Dopo la morte della madre, Beth Harmon sembra essere destinata a vivere in orfanotrofio per sempre. Ad alleviarle il dolore, però, ci sono due compagni fidati: le pillole verdi e gli scacchi. Beth non riesce a non pensare a una scacchiera su cui disporre i pezzi senza far partire una giocata, un passatempo che potrebbe salvarla dal tunnel buio in cui sta cadendo per portarla a una vita migliore. Ma spesso, purtroppo, ci si sente così tanto fuori da qualsiasi realtà da desiderare soltanto l’oblio.
Divenuto famoso con quel capolavoro di serie tv disponibile su Netflix,
il romanzo di Walter Trevis descrive a regola d’arte una storia che ha
fin da subito un progetto definito e logico, quello di una storia fatta
di dipendenze e mancanze che può ancora avere una speranza di rivalsa.

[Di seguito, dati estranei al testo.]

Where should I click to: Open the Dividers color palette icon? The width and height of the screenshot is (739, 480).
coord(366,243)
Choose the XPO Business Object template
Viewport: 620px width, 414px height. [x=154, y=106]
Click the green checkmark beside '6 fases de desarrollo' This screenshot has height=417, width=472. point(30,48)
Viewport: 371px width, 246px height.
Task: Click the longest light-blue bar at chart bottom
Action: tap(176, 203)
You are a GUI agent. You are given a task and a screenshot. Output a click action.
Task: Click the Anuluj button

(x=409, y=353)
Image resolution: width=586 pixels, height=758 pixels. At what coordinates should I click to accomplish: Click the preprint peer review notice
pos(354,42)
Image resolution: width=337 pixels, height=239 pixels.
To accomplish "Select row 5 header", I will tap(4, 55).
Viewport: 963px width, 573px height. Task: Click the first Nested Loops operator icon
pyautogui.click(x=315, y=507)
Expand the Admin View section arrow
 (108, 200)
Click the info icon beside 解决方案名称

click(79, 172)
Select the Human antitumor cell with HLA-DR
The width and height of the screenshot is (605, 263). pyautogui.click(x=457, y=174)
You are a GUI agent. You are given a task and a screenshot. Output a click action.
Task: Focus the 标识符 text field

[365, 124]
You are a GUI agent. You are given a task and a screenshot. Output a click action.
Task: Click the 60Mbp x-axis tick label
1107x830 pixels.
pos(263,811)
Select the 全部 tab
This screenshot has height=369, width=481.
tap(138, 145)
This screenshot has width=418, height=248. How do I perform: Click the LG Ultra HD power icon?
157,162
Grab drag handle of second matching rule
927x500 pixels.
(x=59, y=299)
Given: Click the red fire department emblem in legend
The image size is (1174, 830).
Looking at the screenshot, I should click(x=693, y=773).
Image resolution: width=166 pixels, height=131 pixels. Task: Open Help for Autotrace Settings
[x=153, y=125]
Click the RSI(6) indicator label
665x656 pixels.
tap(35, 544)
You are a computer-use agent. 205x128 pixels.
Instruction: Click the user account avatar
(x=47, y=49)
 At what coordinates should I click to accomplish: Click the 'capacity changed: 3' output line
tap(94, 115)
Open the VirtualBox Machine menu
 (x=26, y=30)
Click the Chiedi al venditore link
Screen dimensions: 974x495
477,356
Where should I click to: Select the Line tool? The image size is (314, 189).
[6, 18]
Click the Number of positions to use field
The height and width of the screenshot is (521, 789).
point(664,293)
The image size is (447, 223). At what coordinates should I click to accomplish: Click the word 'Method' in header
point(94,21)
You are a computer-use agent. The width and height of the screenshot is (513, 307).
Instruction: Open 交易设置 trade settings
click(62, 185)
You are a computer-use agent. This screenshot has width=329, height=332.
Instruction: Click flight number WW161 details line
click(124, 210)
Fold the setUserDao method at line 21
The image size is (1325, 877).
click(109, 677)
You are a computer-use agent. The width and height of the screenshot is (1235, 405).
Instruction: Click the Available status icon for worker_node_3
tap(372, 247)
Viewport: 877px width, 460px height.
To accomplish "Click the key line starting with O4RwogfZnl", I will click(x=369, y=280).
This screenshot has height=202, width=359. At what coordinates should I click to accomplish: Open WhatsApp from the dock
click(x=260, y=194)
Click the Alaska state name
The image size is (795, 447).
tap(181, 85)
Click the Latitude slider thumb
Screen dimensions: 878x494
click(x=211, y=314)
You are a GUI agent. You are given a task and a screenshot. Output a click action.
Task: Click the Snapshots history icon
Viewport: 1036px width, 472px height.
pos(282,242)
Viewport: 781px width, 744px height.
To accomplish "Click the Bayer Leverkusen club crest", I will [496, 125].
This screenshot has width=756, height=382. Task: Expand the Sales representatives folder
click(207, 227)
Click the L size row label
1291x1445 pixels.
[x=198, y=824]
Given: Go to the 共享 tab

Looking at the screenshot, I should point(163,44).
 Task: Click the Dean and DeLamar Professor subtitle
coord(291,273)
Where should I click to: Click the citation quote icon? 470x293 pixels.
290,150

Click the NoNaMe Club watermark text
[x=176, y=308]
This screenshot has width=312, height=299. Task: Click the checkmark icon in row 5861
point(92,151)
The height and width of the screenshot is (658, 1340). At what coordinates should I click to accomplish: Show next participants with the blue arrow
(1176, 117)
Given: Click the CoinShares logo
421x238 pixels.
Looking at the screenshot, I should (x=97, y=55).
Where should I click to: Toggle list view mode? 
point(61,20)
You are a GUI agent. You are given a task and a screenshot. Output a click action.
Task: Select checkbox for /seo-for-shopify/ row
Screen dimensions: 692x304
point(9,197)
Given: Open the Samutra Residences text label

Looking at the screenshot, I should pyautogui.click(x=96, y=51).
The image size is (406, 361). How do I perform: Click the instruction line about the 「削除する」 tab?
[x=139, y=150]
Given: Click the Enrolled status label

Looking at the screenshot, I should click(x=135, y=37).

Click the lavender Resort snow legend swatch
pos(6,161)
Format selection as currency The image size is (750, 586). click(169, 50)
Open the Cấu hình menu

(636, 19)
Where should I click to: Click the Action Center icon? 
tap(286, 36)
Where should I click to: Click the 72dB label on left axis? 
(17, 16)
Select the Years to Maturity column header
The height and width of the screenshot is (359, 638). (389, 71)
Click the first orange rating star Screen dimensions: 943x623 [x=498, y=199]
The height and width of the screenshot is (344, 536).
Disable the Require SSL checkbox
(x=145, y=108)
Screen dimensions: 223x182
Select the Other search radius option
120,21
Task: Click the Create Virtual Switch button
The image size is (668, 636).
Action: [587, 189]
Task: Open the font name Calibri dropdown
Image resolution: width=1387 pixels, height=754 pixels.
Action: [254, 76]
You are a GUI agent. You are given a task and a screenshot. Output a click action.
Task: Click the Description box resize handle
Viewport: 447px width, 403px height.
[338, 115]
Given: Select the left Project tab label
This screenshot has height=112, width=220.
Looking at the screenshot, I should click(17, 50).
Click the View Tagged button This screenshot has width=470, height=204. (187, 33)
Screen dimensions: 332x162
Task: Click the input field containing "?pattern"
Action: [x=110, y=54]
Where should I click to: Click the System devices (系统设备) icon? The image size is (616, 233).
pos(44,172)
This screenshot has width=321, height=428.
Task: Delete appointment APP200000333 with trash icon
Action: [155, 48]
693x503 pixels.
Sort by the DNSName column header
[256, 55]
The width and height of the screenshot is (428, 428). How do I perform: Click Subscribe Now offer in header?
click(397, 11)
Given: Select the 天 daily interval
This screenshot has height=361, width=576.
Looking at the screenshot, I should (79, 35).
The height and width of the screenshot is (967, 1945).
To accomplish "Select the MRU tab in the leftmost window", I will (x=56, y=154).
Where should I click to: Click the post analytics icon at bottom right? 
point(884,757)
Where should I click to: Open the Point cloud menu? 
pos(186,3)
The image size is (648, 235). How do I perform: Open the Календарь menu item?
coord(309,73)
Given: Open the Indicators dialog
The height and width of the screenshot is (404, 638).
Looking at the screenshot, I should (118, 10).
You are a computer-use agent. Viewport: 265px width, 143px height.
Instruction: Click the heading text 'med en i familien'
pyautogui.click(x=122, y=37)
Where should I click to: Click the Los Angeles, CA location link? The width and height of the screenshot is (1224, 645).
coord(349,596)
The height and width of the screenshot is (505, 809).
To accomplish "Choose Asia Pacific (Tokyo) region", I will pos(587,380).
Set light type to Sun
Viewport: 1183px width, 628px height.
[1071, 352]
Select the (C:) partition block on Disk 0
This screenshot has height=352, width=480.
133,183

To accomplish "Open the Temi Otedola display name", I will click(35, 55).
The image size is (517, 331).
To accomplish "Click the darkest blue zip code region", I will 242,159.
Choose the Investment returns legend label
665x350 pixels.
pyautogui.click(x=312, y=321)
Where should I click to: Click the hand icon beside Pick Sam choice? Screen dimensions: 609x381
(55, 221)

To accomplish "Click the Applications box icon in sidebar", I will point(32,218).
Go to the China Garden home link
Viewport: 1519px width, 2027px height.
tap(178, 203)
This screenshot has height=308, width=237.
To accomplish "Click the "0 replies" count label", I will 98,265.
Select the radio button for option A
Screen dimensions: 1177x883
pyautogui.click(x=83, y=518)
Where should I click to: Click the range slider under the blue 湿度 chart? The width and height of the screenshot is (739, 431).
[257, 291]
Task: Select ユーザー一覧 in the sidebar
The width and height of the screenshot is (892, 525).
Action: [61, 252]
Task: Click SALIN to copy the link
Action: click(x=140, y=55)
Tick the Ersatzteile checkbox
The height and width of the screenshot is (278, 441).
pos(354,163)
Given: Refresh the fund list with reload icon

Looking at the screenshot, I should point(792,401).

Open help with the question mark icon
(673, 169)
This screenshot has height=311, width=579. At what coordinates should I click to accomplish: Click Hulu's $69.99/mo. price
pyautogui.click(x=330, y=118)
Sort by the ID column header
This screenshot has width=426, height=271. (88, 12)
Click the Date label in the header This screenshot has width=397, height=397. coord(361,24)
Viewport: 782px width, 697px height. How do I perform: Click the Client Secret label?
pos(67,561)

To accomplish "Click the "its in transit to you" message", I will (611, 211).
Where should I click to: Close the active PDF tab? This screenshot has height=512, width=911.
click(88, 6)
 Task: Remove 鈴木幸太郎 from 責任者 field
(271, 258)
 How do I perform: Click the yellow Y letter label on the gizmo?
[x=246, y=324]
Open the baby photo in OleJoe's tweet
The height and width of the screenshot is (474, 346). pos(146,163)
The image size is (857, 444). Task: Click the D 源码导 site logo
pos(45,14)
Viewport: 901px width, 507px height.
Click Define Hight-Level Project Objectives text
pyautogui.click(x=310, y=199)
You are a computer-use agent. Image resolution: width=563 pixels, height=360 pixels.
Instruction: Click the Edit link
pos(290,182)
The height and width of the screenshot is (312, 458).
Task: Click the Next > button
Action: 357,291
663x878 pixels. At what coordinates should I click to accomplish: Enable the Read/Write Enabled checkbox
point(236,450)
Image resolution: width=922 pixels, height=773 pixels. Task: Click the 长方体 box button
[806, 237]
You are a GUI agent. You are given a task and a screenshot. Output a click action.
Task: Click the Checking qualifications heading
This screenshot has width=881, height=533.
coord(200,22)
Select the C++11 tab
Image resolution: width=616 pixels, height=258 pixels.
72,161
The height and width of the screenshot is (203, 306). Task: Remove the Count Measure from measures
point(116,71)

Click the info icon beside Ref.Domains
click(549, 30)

Il suo stile di scrittura è potente e calamitante, tanto da rendere la
lettura scorrevole ma pregna di significati, che rimangono anche a
lettura conclusa.
Beth è un personaggio con una psicologia complessa ma realistica, che si
comprende e al contempo si critica per le scelte che pian piano fa nella
sua vita. La ragazza subisce un’evoluzione costante che la porta
dall’infanzia all’età adulta, entrando a contatto con il suo contesto
storico culturale e con persone che sapranno cambiarla, in meglio o in
peggio. Si ha sempre la netta sensazione che lei non voglia stare
davvero bene, che si senta inadatta anche ai rapporti umani e che solo
sotto farmaci, solo immaginando davanti a sé una scacchiera, possa
davvero sentirsi felice.
Senza volerlo, però, diventa un simbolo della lotta per la parità e per
l’abbattimento del pregiudizio, un vessillo per le donne in una società
prettamente maschilista. Anche chi non è interessato agli scacchi si
ritroverà catapultato in una vicenda reale e intensa, di cui si vuole
assolutamente sapere ogni più piccolo dettaglio.
L’opera di “La regina degli scacchi” deve essere letta e vissuta al
meglio delle possibilità, sapendo di essa pochi ma essenziali elementi e
pregustando ciò che ancora non si è conosciuto.